Somewhere below is a line with "Where should I click to: Click the 高级(D)..." and, later, a line with "You are a computer-use agent. The"; repeat those two lines and all the lines between them, exactly as they are.

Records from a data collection
◆ ◆ ◆ ◆ ◆ ◆ ◆

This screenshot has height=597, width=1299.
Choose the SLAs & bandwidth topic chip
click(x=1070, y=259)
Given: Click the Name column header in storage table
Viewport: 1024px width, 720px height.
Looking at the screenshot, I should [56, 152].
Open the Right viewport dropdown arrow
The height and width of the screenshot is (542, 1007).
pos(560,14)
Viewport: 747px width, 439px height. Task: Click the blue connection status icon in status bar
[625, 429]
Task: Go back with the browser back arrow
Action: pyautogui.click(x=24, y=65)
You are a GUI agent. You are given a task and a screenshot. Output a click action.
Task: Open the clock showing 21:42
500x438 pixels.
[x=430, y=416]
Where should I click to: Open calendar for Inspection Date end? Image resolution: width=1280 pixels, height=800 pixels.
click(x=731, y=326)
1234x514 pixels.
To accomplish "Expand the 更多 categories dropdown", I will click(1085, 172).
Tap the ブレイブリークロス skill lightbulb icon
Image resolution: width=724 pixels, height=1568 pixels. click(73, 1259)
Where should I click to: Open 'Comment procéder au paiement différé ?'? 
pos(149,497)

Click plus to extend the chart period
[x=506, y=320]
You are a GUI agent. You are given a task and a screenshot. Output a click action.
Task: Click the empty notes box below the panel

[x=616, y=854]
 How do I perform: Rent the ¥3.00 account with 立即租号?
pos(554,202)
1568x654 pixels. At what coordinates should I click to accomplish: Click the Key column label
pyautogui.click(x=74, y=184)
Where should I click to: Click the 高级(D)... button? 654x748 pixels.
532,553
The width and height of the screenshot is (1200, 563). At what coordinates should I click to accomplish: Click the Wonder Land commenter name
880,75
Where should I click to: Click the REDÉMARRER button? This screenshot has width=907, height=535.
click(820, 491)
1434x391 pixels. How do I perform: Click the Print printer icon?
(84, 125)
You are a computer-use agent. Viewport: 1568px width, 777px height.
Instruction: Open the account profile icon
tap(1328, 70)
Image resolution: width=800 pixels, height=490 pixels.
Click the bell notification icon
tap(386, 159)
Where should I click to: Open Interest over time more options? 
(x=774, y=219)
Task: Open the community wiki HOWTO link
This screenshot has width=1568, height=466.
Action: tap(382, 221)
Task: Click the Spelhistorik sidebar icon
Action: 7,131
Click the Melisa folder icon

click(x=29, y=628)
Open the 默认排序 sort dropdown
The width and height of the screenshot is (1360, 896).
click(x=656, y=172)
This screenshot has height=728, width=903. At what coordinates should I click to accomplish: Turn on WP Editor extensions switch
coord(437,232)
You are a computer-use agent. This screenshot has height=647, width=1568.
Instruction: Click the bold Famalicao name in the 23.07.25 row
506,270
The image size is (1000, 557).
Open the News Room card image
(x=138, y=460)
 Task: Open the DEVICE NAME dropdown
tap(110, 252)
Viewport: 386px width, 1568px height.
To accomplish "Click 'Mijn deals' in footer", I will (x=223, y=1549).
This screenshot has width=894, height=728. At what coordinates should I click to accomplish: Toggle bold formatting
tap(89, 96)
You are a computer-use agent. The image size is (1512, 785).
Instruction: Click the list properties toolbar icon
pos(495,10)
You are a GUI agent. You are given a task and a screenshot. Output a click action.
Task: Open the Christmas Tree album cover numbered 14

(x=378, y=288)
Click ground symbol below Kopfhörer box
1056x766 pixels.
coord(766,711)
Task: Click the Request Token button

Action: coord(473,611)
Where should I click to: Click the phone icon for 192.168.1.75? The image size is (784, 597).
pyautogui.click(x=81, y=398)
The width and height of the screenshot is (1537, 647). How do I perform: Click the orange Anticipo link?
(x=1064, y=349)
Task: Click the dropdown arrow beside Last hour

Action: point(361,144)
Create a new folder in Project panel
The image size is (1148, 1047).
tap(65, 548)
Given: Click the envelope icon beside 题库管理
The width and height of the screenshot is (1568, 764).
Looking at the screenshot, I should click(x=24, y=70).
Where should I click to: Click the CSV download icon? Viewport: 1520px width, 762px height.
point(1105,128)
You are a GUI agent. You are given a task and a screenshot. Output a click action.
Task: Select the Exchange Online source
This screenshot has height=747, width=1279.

◆ ◆ ◆ ◆ ◆ ◆ ◆

▶ Answer space:
Where should I click to: Click the 高级(D)... button? 654x748 pixels.
532,553
The width and height of the screenshot is (1200, 563). At what coordinates should I click to accomplish: Click the Wonder Land commenter name
880,75
Where should I click to: Click the REDÉMARRER button? This screenshot has width=907, height=535.
click(820, 491)
1434x391 pixels. How do I perform: Click the Print printer icon?
(84, 125)
You are a computer-use agent. Viewport: 1568px width, 777px height.
Instruction: Open the account profile icon
tap(1328, 70)
Image resolution: width=800 pixels, height=490 pixels.
Click the bell notification icon
tap(386, 159)
Where should I click to: Open Interest over time more options? 
(x=774, y=219)
Task: Open the community wiki HOWTO link
This screenshot has width=1568, height=466.
Action: tap(382, 221)
Task: Click the Spelhistorik sidebar icon
Action: 7,131
Click the Melisa folder icon

click(x=29, y=628)
Open the 默认排序 sort dropdown
The width and height of the screenshot is (1360, 896).
click(x=656, y=172)
This screenshot has height=728, width=903. At what coordinates should I click to accomplish: Turn on WP Editor extensions switch
coord(437,232)
You are a computer-use agent. This screenshot has height=647, width=1568.
Instruction: Click the bold Famalicao name in the 23.07.25 row
506,270
The image size is (1000, 557).
Open the News Room card image
(x=138, y=460)
 Task: Open the DEVICE NAME dropdown
tap(110, 252)
Viewport: 386px width, 1568px height.
To accomplish "Click 'Mijn deals' in footer", I will (x=223, y=1549).
This screenshot has width=894, height=728. At what coordinates should I click to accomplish: Toggle bold formatting
tap(89, 96)
You are a computer-use agent. The image size is (1512, 785).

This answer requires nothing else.